Marx’s analysis of the labor-process revealed the purposive factor peculiar to human activity. He said: “But what distinguishes the worst architect from the best of bees is this, that the architect raises his structure in imagination before he erects it in reality. At the end of every labor-process, we get a result that already existed in the imagination of the laborer at its commencement. He not only effects a change of form in the material on which he works, but he also realizes a purpose of his own that gives the law to his modus operandi, and to which he must subordinate his will.” The end is the anticipated result of the activity established in the form of an idea, not subjectively self-generated in the human brain, but the reflection of the objective being. Lenin pointed out: “Men’s ends are engendered by the objective world and presuppose it.” The emergence of an end and the realization of it are both conditioned by socio-historical conditions. Men can only set an end according to certain socio-historical conditions and achieve it of their own by reshaping objective things. Men’s ends and purposive activity must conform to laws of objective things themselves because activities whose end is at odds with the laws and trend of development of objective things will fail.

The realization of an end must depend on certain means. When analyzing the labor-process, Marx said: the laborer interposes the means of labor, such as tools, between himself and the object of labor “to make other substances subservient to his aims.” Means are the intermediary used by the subject to transmit its activity to the object and change the form of the object in order to achieve its end. Means also includes the method and way for achieving an end. Making and using means is not done as one pleases. Making and using means is, in the last instance, an exploitation of the attributes of objective things and objective laws.
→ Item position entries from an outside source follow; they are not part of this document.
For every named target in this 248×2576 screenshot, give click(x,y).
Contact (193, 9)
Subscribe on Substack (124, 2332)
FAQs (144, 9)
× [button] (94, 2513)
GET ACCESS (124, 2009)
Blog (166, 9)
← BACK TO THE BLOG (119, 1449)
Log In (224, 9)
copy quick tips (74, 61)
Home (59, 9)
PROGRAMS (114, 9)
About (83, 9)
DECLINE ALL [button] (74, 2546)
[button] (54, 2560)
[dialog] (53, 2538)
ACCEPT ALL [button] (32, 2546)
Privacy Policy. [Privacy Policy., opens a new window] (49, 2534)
End and means are interconnected and interdependent. The end determines the means. The end of the subject’s activity determines the mode and method of its activity. Men make and use means in order to achieve a certain end. Here, means that are not connected with the end and cannot actually be used to achieve a certain end lose their significance as means. Setting an end and achieving it also depends on means. Means are the material conditions to achieve an end and also the actual power to achieve an end. End and means can transform into each other under certain conditions. The making of a certain means can become the end of the subject’s activity at a certain stage, and the realization of an end can become a means to pursue a new end. The reciprocal conditioning and promotion between the means and the end constitutes the history of purposive and creative human activity.
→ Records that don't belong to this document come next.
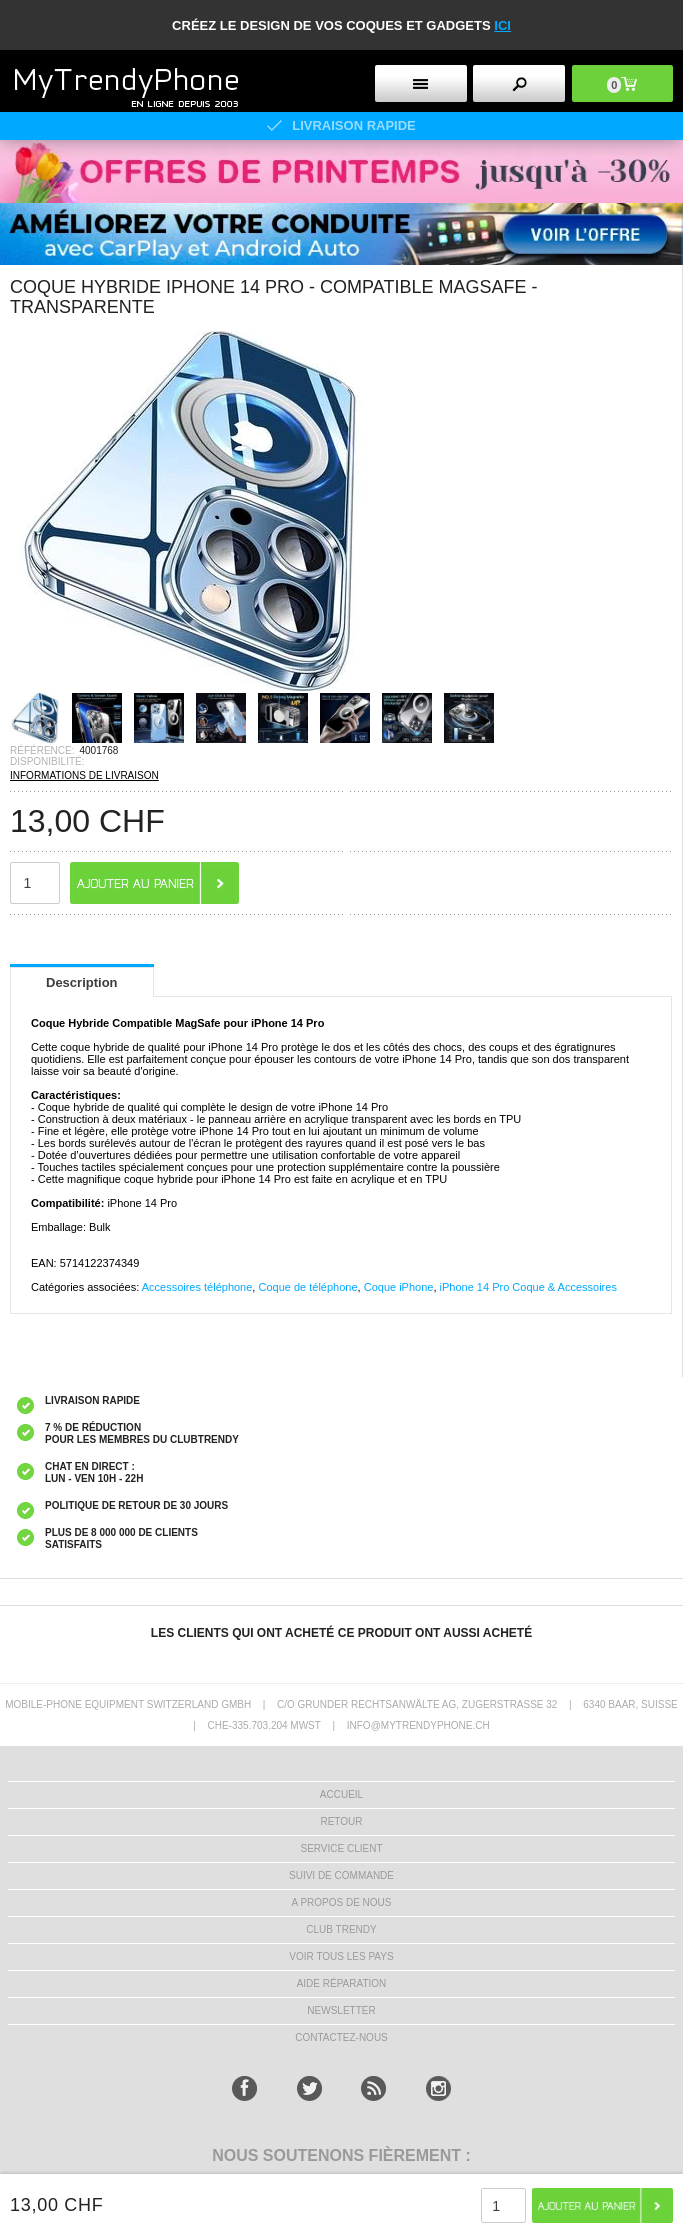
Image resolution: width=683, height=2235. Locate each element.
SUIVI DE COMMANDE (341, 1875)
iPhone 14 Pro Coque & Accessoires (528, 1287)
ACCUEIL (341, 1794)
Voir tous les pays (341, 1956)
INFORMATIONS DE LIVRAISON (84, 775)
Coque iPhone (399, 1287)
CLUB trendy (341, 1929)
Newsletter (341, 2010)
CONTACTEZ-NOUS (341, 2037)
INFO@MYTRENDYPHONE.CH (418, 1725)
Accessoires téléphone (197, 1287)
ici (502, 25)
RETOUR (341, 1821)
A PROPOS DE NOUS (341, 1902)
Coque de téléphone (307, 1287)
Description (82, 982)
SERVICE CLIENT (341, 1848)
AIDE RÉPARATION (342, 1983)
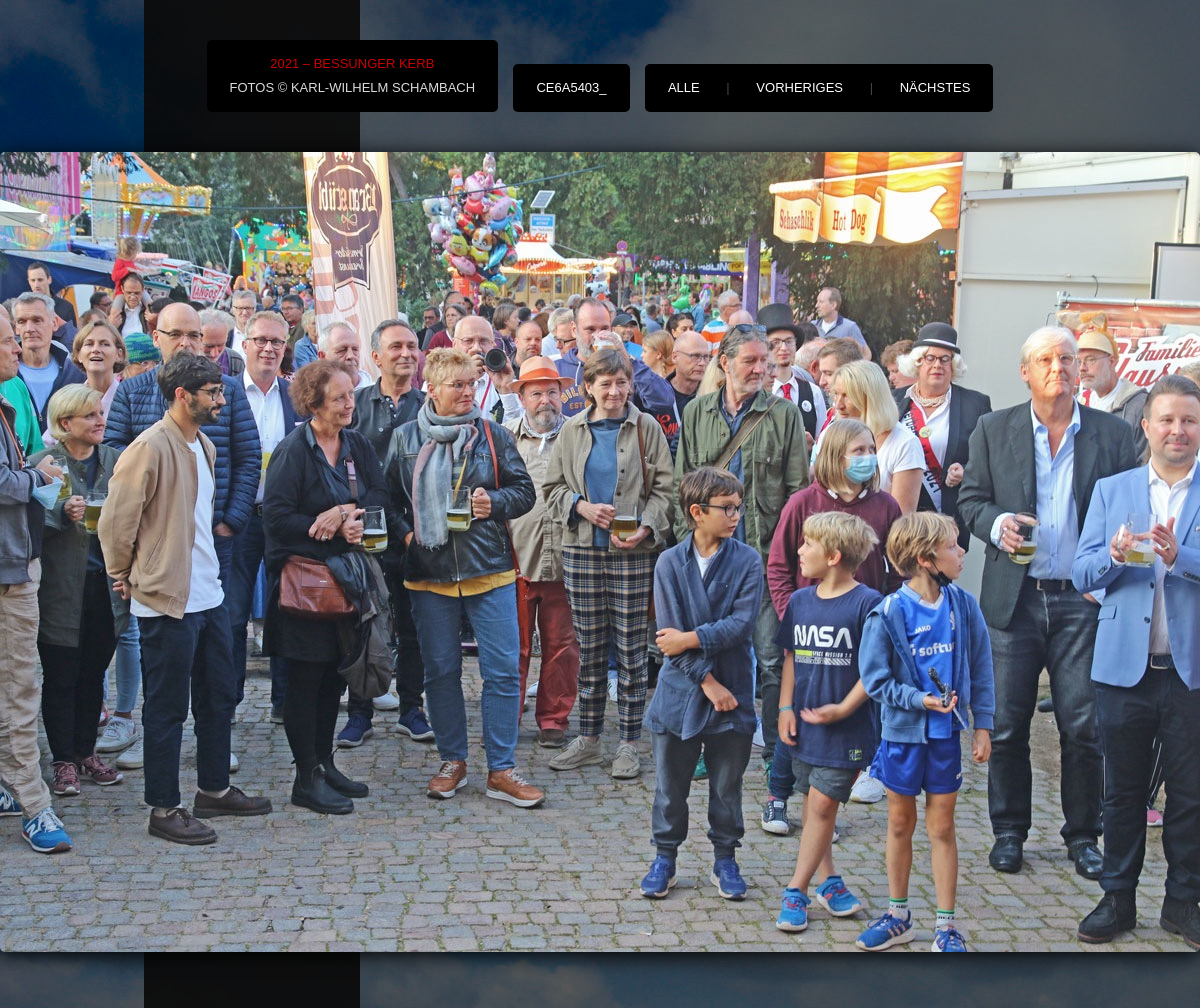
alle (684, 87)
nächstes (935, 87)
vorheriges (799, 87)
Marxism requires to dialectically unify end and means according to objective laws and historical and actual conditions and opposes a one-sided emphasis on the end or on the means. Both voluntarism which only talks about the ends regardless of actual conditions for achieving them, and pragmatism which resorts to any means for an end are erroneous. Marxism opposes the idea that “the end justifies the means”. If the means required for an end are unjustified, then the end is also unjustified.